The Legislative Task Force on Demographic Research and Reapportionment is proceeding with hearings before it redraws electoral districts in the wake of the 2010 Census.
For his part, Gov. Cuomo has promised to veto any redistricting plan that is “not fair” — and has a bill that would drastically reform the procedure.
He’s not as radical as former Mayor Ed Koch, who has been pushing a completely independent redistricting panel. Sounds like good government — but in practice it would hijack constitutional government: Like it or not, the state Constitution delegates this authority to the Legislature.
Lawmakers who made Koch’s “New York Uprising” pledge promised to delegate their redistricting prerogative to some nonpartisan, “independent” panel controlled by the governor. State Sen. Mark Grisanti, for one, now says that what seemed appropriate during the campaign now conflicts with the reality of duty. Should he get more grief for this than for his similar change of heart on same-sex marriage?
Other critics accuse the task force of ignoring a new law requiring that prisoners be counted in their home districts.

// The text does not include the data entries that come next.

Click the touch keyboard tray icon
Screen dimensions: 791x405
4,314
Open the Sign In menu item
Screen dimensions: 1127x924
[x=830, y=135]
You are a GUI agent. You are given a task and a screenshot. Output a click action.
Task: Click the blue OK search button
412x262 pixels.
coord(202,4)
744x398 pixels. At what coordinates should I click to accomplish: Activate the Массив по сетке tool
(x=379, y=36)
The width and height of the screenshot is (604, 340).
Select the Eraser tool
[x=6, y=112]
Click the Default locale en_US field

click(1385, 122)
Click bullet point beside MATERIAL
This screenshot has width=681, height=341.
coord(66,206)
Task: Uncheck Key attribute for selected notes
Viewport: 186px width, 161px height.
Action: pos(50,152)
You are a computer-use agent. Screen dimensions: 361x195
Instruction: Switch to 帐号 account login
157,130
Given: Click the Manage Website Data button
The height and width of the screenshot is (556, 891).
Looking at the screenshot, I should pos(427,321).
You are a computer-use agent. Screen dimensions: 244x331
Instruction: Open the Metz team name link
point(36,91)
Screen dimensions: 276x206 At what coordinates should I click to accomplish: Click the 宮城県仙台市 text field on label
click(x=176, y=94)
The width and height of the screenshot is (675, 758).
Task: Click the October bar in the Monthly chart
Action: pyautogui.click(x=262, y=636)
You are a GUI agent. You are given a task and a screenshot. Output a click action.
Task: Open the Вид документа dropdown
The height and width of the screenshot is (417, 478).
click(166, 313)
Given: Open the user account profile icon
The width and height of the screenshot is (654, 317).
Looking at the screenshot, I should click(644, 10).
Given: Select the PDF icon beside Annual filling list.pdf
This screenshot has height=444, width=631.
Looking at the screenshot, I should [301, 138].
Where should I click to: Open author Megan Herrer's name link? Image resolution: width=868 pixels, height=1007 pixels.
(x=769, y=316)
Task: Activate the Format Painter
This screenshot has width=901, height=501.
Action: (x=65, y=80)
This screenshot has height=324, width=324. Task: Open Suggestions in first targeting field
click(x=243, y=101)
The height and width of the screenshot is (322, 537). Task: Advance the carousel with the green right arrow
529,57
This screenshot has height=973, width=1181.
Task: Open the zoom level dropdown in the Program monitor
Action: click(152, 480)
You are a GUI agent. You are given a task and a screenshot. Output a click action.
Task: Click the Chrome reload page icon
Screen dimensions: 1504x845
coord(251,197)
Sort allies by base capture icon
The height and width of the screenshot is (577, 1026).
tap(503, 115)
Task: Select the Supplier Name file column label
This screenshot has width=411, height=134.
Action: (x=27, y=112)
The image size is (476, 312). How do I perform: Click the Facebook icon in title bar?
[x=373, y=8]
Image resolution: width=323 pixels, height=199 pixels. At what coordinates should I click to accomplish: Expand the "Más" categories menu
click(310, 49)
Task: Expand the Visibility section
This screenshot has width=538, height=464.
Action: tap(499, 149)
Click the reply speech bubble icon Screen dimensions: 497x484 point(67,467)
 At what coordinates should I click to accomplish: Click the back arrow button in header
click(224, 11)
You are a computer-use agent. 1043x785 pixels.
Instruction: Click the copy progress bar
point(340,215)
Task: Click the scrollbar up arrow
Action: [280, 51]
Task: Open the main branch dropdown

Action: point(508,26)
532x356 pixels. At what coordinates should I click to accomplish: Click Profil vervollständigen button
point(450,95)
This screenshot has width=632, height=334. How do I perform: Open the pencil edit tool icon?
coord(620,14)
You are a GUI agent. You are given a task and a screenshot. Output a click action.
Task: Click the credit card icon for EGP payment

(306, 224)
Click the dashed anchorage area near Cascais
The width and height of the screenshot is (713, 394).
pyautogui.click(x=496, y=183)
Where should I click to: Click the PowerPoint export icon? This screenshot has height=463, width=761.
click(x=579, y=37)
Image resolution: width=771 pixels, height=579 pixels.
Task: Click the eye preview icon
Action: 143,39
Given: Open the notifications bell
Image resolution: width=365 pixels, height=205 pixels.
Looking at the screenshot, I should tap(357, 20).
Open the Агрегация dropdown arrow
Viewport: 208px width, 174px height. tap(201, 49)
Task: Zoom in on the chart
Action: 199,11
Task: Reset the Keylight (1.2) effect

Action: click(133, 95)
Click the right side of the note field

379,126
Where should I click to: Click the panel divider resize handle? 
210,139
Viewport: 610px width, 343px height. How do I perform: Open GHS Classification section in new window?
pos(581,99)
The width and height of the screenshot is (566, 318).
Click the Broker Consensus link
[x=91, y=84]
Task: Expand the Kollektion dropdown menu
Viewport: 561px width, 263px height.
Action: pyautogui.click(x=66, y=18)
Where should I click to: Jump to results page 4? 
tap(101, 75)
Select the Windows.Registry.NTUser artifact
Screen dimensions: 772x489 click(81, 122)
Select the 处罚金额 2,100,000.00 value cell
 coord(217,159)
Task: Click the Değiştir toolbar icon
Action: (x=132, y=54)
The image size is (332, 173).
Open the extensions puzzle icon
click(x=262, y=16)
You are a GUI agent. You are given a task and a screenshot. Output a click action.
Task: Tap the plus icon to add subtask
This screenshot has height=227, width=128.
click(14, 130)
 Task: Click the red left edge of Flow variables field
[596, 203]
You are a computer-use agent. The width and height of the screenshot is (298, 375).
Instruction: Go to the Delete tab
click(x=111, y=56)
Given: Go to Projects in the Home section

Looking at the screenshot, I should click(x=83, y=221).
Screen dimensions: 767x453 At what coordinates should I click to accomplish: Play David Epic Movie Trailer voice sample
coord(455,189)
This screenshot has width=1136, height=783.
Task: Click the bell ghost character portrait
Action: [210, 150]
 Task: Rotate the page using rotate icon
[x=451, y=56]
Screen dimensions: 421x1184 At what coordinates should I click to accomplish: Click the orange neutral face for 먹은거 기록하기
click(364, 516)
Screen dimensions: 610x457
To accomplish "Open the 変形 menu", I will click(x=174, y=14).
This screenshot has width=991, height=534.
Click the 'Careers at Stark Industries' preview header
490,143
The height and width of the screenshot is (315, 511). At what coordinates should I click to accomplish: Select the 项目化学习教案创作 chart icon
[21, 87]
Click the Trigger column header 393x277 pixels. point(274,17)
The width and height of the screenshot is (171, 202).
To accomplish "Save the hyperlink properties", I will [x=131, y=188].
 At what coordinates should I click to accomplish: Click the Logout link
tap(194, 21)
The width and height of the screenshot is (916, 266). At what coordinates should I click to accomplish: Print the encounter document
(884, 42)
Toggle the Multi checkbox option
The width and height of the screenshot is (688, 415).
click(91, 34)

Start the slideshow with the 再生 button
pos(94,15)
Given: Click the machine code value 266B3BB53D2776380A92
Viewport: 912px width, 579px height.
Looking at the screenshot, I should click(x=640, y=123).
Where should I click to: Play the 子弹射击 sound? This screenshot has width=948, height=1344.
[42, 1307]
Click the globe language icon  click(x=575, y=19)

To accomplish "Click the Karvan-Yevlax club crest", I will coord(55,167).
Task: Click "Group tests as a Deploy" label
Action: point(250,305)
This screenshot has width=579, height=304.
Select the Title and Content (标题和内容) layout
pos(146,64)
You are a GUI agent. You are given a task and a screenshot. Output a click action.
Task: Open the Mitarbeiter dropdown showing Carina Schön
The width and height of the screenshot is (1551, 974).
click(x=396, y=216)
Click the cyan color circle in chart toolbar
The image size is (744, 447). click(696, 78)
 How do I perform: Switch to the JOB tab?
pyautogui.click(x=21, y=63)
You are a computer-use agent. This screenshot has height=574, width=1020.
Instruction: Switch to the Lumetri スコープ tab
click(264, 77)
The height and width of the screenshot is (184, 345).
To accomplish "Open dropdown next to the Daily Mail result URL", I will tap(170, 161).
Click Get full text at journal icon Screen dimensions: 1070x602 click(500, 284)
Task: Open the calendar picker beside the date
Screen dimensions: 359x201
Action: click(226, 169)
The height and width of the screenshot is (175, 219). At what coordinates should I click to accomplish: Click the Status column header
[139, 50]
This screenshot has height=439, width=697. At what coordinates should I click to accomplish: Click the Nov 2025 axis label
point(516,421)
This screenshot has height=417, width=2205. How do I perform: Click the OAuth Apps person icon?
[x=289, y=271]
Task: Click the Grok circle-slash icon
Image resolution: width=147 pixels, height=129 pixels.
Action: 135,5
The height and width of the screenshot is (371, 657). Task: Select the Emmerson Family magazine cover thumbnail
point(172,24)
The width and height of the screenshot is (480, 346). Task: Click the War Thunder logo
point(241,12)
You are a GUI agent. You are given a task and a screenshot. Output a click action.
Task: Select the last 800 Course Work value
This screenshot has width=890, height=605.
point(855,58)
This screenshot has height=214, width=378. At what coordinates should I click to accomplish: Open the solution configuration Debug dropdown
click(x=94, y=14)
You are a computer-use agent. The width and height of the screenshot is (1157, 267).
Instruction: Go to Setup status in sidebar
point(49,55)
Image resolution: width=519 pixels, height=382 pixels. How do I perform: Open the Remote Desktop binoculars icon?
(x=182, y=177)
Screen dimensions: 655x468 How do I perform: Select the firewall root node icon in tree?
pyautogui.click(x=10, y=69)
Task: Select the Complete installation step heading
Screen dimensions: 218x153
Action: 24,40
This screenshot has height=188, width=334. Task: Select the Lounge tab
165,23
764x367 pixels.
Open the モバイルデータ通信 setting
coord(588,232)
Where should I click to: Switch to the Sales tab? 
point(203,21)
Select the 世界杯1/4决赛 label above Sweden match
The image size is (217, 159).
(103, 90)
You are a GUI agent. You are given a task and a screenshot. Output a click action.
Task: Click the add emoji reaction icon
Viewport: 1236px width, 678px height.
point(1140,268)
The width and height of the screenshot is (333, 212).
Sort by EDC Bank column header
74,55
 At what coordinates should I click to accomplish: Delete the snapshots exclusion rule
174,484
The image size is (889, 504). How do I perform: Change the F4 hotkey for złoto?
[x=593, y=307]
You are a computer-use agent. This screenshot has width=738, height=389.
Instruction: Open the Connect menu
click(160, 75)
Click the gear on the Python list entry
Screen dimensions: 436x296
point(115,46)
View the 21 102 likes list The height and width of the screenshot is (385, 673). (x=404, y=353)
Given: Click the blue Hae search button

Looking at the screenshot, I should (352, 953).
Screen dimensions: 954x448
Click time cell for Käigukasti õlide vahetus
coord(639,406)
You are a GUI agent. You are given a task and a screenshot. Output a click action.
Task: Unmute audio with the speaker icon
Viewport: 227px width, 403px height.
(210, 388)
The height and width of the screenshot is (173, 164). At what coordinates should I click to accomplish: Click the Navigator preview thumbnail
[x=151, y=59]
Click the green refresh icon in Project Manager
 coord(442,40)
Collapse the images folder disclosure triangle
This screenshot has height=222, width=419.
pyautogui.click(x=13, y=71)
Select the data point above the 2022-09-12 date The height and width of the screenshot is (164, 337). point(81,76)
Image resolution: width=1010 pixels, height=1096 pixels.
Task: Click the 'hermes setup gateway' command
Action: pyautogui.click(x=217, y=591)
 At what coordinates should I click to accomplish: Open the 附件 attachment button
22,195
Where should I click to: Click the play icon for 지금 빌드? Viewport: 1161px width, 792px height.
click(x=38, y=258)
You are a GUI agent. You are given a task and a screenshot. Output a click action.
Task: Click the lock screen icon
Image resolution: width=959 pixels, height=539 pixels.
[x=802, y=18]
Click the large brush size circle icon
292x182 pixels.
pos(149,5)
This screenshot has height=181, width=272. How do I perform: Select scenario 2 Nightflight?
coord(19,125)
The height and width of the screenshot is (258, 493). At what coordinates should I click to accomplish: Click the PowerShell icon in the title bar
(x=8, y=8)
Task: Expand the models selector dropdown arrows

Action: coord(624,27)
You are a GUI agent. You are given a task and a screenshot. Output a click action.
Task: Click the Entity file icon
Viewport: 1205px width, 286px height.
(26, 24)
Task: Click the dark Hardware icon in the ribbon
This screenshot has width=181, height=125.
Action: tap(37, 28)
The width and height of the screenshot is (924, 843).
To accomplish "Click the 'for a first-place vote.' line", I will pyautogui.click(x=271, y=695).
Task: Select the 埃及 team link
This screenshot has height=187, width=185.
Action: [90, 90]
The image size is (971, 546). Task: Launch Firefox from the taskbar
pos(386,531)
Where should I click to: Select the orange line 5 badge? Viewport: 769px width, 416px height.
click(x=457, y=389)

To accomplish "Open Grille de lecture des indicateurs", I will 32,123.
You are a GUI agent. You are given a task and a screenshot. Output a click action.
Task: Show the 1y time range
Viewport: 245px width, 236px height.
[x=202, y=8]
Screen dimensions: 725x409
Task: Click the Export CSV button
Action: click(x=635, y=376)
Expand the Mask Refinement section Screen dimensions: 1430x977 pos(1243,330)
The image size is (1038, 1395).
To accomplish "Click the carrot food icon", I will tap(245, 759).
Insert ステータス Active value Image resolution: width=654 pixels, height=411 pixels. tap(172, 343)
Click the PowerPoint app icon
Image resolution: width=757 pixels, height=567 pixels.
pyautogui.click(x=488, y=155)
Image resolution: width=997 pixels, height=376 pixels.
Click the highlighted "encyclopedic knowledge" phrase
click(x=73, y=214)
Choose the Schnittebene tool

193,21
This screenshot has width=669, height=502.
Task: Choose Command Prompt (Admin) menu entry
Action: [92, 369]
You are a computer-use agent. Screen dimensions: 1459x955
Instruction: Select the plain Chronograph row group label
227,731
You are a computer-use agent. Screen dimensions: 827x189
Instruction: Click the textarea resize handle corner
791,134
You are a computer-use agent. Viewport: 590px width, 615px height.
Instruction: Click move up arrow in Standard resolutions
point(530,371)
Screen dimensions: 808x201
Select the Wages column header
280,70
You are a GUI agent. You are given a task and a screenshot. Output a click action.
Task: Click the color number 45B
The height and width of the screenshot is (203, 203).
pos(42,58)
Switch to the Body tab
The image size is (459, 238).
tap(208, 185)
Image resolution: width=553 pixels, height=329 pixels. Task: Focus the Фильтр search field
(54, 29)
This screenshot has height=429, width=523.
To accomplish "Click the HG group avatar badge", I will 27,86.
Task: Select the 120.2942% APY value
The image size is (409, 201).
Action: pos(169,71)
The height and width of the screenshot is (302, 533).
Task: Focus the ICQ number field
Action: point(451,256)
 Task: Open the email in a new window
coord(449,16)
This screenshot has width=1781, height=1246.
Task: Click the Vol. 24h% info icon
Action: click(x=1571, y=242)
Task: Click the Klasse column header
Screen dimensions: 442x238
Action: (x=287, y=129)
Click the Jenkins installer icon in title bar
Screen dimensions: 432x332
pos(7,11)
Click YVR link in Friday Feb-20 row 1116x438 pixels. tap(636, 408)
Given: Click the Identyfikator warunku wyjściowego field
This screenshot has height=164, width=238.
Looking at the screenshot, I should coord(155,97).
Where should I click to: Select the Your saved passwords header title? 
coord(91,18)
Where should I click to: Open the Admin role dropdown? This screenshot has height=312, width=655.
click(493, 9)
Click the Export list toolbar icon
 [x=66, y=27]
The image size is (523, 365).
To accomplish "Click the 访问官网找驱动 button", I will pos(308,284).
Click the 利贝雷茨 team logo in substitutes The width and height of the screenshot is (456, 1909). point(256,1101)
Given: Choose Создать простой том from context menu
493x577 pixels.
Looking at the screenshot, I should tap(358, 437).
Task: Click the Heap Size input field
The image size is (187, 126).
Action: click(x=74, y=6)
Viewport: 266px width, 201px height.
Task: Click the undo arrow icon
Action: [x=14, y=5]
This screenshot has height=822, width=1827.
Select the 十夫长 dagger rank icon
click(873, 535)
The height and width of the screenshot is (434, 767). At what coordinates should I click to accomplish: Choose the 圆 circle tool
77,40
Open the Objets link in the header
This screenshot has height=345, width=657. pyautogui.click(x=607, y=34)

Not only is the accusation premature (hearings are just beginning), it’s a flat-out lie.
The new law is intended for purposes of reapportionment only — it doesn’t give inmates a vote, it merely means that the Upstate areas won’t get “extra” population for the purposes of redistricting. Republicans are challenging the measure in state court, but they’ll likely lose. In the meantime, the task force will implement the law.
It’s hard to see how there’s even time for Koch’s scheme: Setting up a new panel would take weeks or months, and New York needs a redistricting plan by year’s end.
By law, the redistricting plans must be approved by the Legislature and the governor.
And the US Justice Department’s Civil Rights Division must review it for three New York City counties (Bronx, Kings and New York) for compliance with the Voting Rights Act. We need to allow time for all that — and for other legal challenges.
Remember, the primaries will most likely be at least a month earlier next year, to comply with other federal voting-rights laws.
Cuomo may be bent on reform, but he needs to avoid election chaos, too. He’d be wise to negotiate an agreement allowing the task force to proceed — as an interim step.
Then lawmakers can take care in establishing a nonpartisan, ethnically and geographically diverse redistricting commission, which can redraw legislative districts in 2015 and thereafter — subject to approval by the Legislature (as New York’s Constitution requires).
Read more here.
UPDATE: (8/3/2011) Assembly Speaker Sheldon Silver and Assemblyman Jack McEneny released a joint statement this afternoon pledging to follow the law that requires prisoners be counted as residents of their last known addresses, not where their facility is located.
Here’s the Assembly statement:
Last year, the Legislature passed a law requiring that prison inmates be counted in their home communities rather than their incarceration address for the purpose of redistricting. The Assembly Majority believes that complying with the law as written is not only the prudent thing to do, it is also the right thing to do. In order to comply with the law, Assembly staff have been working with the original inmate records provided by Department of Corrections and Community Supervision to ensure inmates are counted properly. Our work is nearly complete and the results will be made public in the near future.We urge our task force members to join with us, ensuring compliance with both the letter and intent of the law. This is the responsible action for the Legislature to take. Regardless of any personal political stance on the prison count issue, we encourage all task force members to join us in our effort to fully comply with the law as it is written.